The sounds of my work village were missing – music on the Sonos system, the buzz of the team solving hard problems around the whiteboards, noisy hand dryers and the laughter in the kitchen. I was alone in my home office with just the company of my dog sleeping on my feet under the desk. Turns out I couldn’t muster the same excitement for achievement by myself.

Another leak in the energy bucket – the blurring of work and personal boundaries. I could brush my teeth, dig into my work, but I found I was still at my desk at 10 o’clock at night. Thankfully, my husband would come in and gently point at his watch to signal my compulsive “just one more thing off the to do list” mentality had gotten the best of me…again.
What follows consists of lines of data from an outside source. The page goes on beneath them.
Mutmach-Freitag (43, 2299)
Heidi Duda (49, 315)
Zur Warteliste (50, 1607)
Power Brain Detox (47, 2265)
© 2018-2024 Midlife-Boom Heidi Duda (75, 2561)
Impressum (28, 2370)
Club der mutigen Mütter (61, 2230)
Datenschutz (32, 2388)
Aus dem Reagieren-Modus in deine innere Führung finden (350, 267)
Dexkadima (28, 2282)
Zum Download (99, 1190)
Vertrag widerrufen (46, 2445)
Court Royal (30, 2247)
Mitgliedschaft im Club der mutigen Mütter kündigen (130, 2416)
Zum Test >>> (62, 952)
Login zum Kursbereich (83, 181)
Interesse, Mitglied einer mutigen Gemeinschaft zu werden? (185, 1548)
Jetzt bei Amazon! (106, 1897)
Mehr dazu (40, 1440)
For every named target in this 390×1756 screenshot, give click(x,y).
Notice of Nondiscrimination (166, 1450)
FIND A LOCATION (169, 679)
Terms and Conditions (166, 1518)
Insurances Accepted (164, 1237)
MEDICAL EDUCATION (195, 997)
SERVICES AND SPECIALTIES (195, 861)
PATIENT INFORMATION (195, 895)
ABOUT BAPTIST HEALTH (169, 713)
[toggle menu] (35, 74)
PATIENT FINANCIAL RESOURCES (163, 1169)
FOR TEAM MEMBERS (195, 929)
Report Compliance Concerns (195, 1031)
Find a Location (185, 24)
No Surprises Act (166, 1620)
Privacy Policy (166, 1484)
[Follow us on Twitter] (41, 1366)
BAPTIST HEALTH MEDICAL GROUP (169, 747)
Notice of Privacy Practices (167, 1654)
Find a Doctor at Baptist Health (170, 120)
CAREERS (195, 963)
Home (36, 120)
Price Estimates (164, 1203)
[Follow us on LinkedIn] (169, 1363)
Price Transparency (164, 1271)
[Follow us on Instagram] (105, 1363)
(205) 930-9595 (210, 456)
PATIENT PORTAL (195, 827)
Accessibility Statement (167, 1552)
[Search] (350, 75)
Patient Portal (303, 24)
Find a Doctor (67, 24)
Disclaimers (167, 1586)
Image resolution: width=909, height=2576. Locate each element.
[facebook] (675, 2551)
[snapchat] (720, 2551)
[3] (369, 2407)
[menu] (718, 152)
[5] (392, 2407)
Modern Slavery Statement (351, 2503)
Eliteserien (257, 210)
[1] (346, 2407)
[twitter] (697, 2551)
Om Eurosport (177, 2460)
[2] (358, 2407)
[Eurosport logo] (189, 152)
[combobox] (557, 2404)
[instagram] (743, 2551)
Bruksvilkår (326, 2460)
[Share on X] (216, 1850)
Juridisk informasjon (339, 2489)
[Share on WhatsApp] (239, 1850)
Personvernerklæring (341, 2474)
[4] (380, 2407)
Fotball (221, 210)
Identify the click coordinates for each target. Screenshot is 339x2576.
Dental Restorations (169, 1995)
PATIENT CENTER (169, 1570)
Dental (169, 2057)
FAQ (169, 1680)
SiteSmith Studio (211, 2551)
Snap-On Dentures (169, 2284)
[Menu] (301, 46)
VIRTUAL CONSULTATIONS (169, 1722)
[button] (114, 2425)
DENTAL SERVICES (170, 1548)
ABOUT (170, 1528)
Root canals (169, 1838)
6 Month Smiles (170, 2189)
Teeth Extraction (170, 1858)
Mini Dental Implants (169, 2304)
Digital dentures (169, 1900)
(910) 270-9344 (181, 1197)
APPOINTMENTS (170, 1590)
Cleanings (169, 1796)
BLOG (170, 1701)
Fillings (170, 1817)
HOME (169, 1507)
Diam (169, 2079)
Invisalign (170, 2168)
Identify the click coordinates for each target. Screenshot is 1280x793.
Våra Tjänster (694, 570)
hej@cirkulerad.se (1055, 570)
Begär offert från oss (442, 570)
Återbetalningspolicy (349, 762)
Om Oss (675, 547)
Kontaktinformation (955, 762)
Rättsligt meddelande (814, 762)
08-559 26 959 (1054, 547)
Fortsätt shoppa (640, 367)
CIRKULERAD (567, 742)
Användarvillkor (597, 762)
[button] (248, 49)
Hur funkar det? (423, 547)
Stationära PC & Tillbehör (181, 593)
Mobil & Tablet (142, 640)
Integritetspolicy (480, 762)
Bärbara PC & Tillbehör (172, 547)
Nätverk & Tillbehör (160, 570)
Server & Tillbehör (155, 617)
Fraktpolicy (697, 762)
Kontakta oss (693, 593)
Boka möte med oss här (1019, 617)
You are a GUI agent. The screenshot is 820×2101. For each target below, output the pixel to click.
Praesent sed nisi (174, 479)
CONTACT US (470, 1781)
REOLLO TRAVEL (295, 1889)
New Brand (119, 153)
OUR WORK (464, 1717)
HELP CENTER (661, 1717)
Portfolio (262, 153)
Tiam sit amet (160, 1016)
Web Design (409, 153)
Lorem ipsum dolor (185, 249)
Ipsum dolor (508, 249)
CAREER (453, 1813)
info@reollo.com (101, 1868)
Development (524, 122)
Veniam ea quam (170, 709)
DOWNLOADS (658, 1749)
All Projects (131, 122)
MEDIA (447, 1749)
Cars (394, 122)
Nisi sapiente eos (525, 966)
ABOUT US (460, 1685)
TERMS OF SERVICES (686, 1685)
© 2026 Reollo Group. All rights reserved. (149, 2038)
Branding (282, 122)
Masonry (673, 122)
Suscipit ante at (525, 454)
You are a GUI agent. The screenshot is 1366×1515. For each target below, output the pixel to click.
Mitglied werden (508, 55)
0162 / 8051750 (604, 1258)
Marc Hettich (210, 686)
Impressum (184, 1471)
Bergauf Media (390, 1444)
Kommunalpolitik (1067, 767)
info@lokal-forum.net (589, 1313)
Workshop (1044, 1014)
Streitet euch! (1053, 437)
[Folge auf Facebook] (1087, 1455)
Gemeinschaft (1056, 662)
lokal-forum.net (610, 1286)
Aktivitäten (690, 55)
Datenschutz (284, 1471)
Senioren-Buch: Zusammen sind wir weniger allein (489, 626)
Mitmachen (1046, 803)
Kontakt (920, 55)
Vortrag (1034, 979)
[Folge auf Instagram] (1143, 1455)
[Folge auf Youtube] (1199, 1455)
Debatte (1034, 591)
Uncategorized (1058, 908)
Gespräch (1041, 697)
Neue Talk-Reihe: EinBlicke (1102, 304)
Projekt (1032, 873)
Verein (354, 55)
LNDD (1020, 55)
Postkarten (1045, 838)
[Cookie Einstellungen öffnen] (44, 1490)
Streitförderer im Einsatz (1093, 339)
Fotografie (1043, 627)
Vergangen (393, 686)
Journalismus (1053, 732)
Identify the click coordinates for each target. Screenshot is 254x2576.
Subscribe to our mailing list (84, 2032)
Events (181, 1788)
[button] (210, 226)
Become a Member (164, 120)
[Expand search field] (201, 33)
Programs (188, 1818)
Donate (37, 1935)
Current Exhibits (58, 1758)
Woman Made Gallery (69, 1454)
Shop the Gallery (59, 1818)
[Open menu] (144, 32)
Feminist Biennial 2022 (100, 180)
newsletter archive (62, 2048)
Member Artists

Vaccination is creating opportunities to see each other in person, with real faces. My boss turns to ask me “what if we did this…” and I can feel some gas on the fire. I now truly appreciate how much the drive I share with my team is dependent on proximity. The ways we connect when we are together in three dimensions is critical to thriving. I won’t lose the deep introspection and self-care I cultivated in isolation; my garden will continue to be worthy of a passerby’s pause. But I will be present for the people in my life at a new level. I won’t take for granted how much it matters that we share space in our village.